* **ЗАДАНИЯ К УПРАЖНЕНИЮ**
1. Проверьте по отрывку о Джунгарском ханстве утверждения (a), (b) и (c). Для каждого ответьте «да» или «нет» и приведите решающие слова отрывка точной цитатой. (a) Батур-хунтайджи скончался зимой 1653 года. (b) Дарибанчи была родной матерью Сенге. (c) Сенге был среди князей, приславших своих представителей в Тобольск.
2. В каком году, согласно отрывку о Джунгарском ханстве, впервые был установлен непосредственный контакт путем обмена посольствами между Сенге и русскими властями?
3. Воспроизведите дословно часть отрывка о Джунгарском ханстве: всё, начиная со слов «В марте 1657» и вниз до слов «и преемника Батур-хунтайджи.».

* **ФРАГМЕНТ СТРАНИЦЫ**
|
Златкин
И.Я. История Джунгарского ханства (1635-1758). Издательство «Наука», Москва,
1964.
ГЛАВА
ТРЕТЬЯ
ДЖУНГАРСКОЕ ХАНСТВО В КОНЦЕ ПЕРВОЙ НАЧАЛЕ ВТОРОЙ ПОЛОВИНЫ XVII В.
2.
ДЖУНГАРСКОЕ ХАНСТВО В 50—60-х годах XVII в.
Автор биографии Зая-Пандиты пишет: «Зимою 1653 года
скончался Батур-хунтайджи». Для участия в погребальной церемонии в ставку
джунгарского хана прибыл Зая-Пандита, совершивший все положенные ритуалом
религиозные обряды над умершим.
Мы не знаем, что происходило внутри Джунгарского ханства
в первые два года после смерти Батур-хунтайджи. Ни один из известных нам
источников ничего не говорит о событиях 1655 и 1656 гг. Мы можем лишь
предполагать, что смерть главы ханства непосредственно и в первую очередь
отразилась на прочности центральной власти, фактически находившейся в
руках князей Чоросского дома, усилив центробежные силы в среде владетельных
князей Джунгарии, и ее кыштымов. Мы можем судить об этом по русским архивным
документам, говорящим о затяжной войне белых калмыков с ойратскими князьями,
о длительном, почти десятилетнем отсутствии дипломатических связей русских
властей с преемником Батур-хунтайджи, носителем центральной ханской власти,
об участившихся набегах отдельных ойратских князей на владения России
и т. д.
В марте 1657 г. в Тобольск прибыли послы от вдовы Батур-хунтайджи
Дарибанчи, от ее детей Ончона и Цзотба-батура, от Очирту-тайджи и Аблай-тайджи,
от хойтского Солтона-тайджи, от Галдамы и Малая. Послы просили направить
их в Москву. Через некоторое время тобольский воевода А. И. Буйносов-Ростовский
докладывал Сибирскому приказу о прибытии к нему новых послов от Очирту-тайджи
и его сына Галдамы, а также «от Аблая и от сына ево Аюки, от Ирки, от
Тархана, от Йшкепа, от Алдара, от Малая, от Даена с сыном, от Зорокту,
от Даши таиши... от всекого тайши по два человека и зимуют в Тобольску
для своих торговых промыслов». Как видим, среди множества князей, приславших
своих представителей в Тобольск, нет Сенге, наследника и преемника Батур-хунтайджи.
Следует учесть, что вдова Батура, Дарибанчи, не была родной матерью Сенге;
ее родными сыновьями были Ончон и Цзотба-батур. Непосредственный контакт
путем обмена посольствами между Сенге и русскими властями был впервые
установлен лишь в 1664 г.

* **ПРЕДОСТАВЛЕННЫЙ МАТЕРИАЛ**
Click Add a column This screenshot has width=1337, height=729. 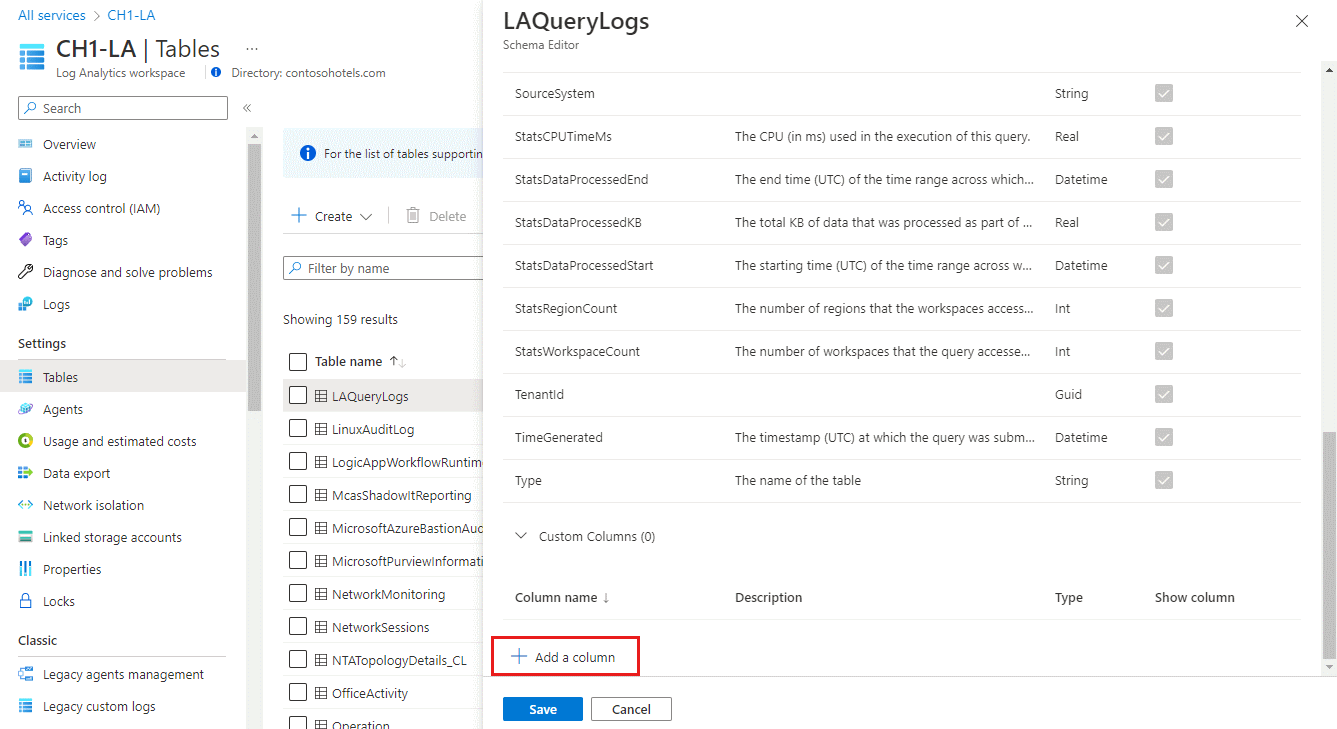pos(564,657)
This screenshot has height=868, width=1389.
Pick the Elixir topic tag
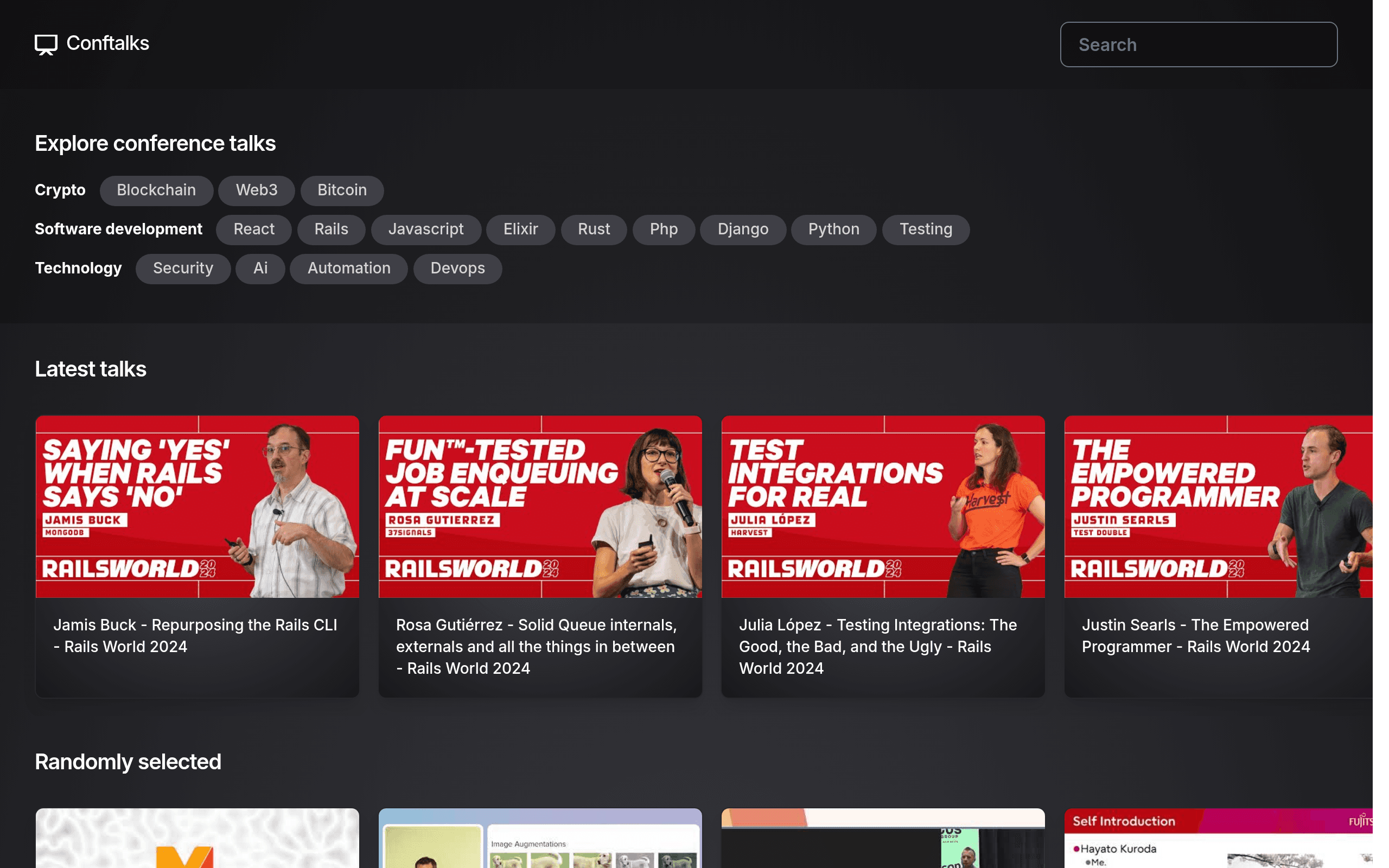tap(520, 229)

* **ОТВЕТЫ ПО ЗАДАНИЯМ**
1.
(a) Да: «Зимою 1653 года скончался Батур-хунтайджи».
(b) Нет: «вдова Батура, Дарибанчи, не была родной матерью Сенге».
(c) Нет: «среди множества князей, приславших своих представителей в Тобольск, нет Сенге».

2. В 1664 году.

3.
В марте 1657 г. в Тобольск прибыли послы от вдовы Батур-хунтайджи
Дарибанчи, от ее детей Ончона и Цзотба-батура, от Очирту-тайджи и Аблай-тайджи,
от хойтского Солтона-тайджи, от Галдамы и Малая. Послы просили направить
их в Москву. Через некоторое время тобольский воевода А. И. Буйносов-Ростовский
докладывал Сибирскому приказу о прибытии к нему новых послов от Очирту-тайджи
и его сына Галдамы, а также «от Аблая и от сына ево Аюки, от Ирки, от
Тархана, от Йшкепа, от Алдара, от Малая, от Даена с сыном, от Зорокту,
от Даши таиши... от всекого тайши по два человека и зимуют в Тобольску
для своих торговых промыслов». Как видим, среди множества князей, приславших
своих представителей в Тобольск, нет Сенге, наследника и преемника Батур-хунтайджи.